Here we analyze the trend of earthquake depths over time. We look at the median depth and the fraction of shallow earthquakes (<40 km) per year.

**Interpretation Guide:**
- If median depth decreases (plot goes up) and the linear regression slope is negative → earthquakes are getting shallower.
- If the fraction of shallow earthquakes is rising → more events are occurring closer to the surface.
- If the Mann-Kendall p-value is < 0.05 → the trend is statistically significant.

In [None]:
# Calculate median depth per year
median_depth_by_year = region_df.groupby("year")["depth"].median()

# Calculate the fraction of shallow earthquakes (<40 km) per year
region_df["is_shallow"] = region_df["depth"] < 40
shallow_fraction = region_df.groupby("year")["is_shallow"].mean()

print("\nFraction of Shallow Earthquakes (<40 km) by Year:\n", shallow_fraction)

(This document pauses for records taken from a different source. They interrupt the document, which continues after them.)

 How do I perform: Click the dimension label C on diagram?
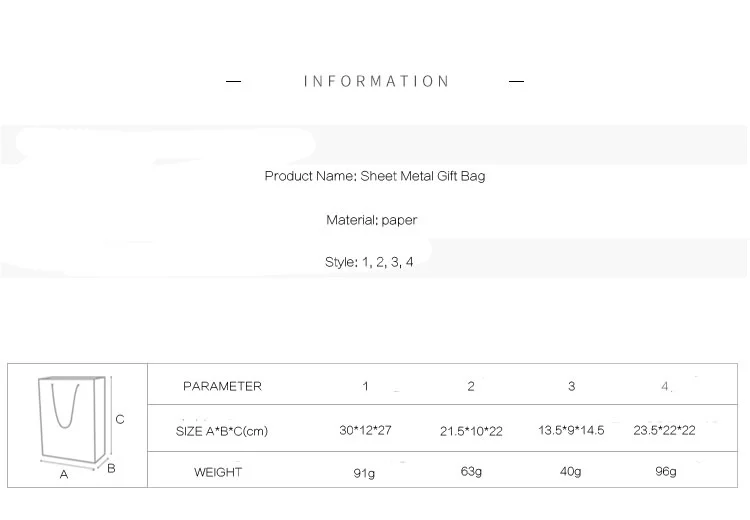120,419
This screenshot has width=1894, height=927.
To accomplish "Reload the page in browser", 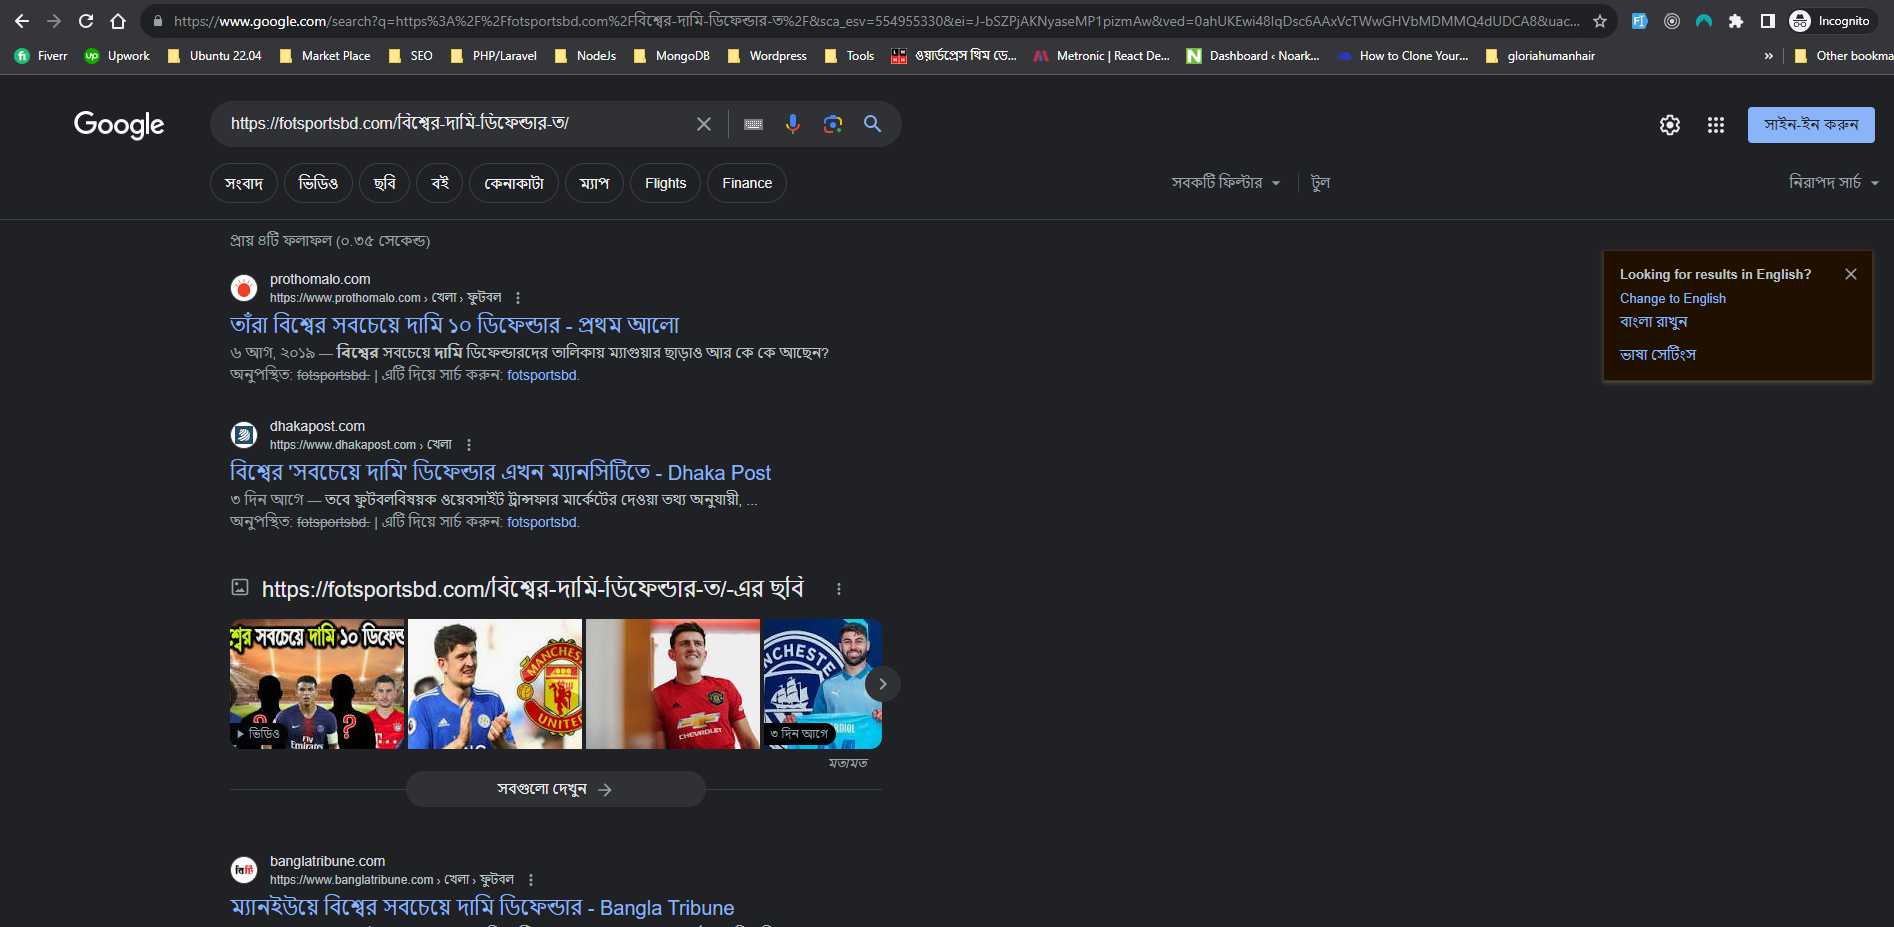I will (x=86, y=21).
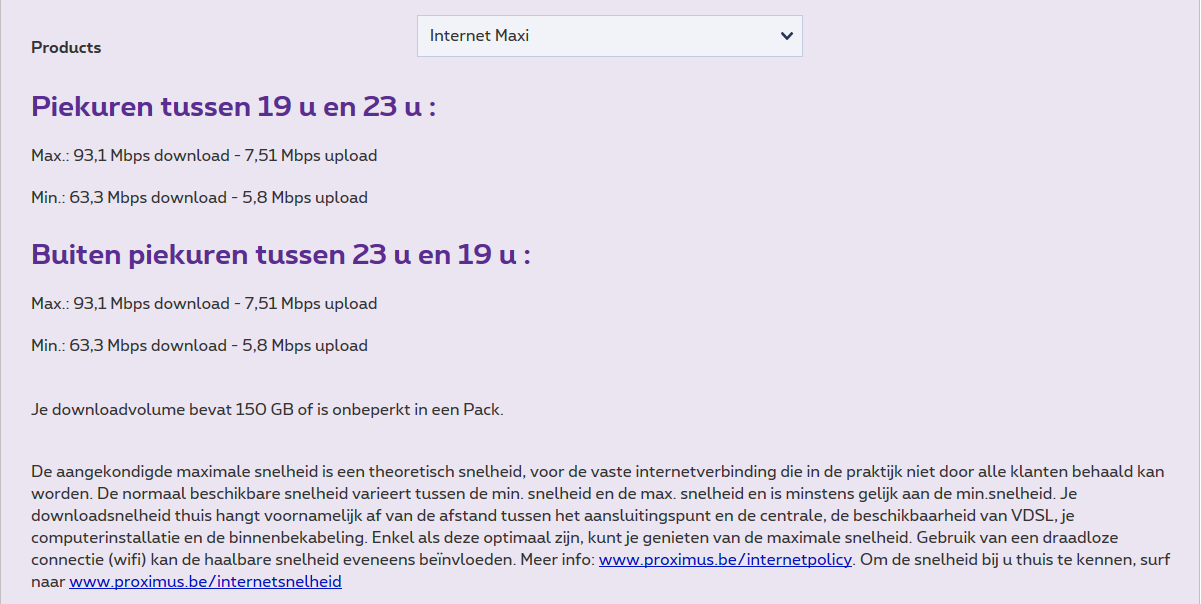Screen dimensions: 1201x604
Task: Click the 'Piekuren tussen 19 u en 23 u' heading
Action: click(233, 107)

# --- Plot Median Depth ---
plt.figure(figsize=(12, 5))
plt.plot(median_depth_by_year.index, median_depth_by_year.values, marker='o')
plt.gca().invert_yaxis()  # Invert y-axis so shallower depths are higher
plt.title("Median Earthquake Depth by Year")
plt.xlabel("Year")
plt.ylabel("Median Depth (km)")
plt.grid(True)
plt.show()

# --- Plot Fraction of Shallow Quakes ---
plt.figure(figsize=(12, 5))
plt.plot(shallow_fraction.index, shallow_fraction.values, marker='o')
plt.title("Fraction of Shallow Earthquakes (<40 km) by Year")
plt.xlabel("Year")
plt.ylabel("Fraction")
plt.grid(True)
plt.show()

### 6.2 Statistical Trend Tests for Depth

We use two statistical tests to determine if the trend in median depth is significant.

1.  **Mann-Kendall Test**: A non-parametric test for monotonic trends (consistently increasing or decreasing).
2.  **Linear Regression**: Fits a straight line to the data to quantify the trend's slope.

In [None]:
# Prepare data for trend tests
years = median_depth_by_year.index.values
median_depth_values = median_depth_by_year.values

# --- Mann–Kendall Trend Test ---
tau, p_mk = kendalltau(years, median_depth_values)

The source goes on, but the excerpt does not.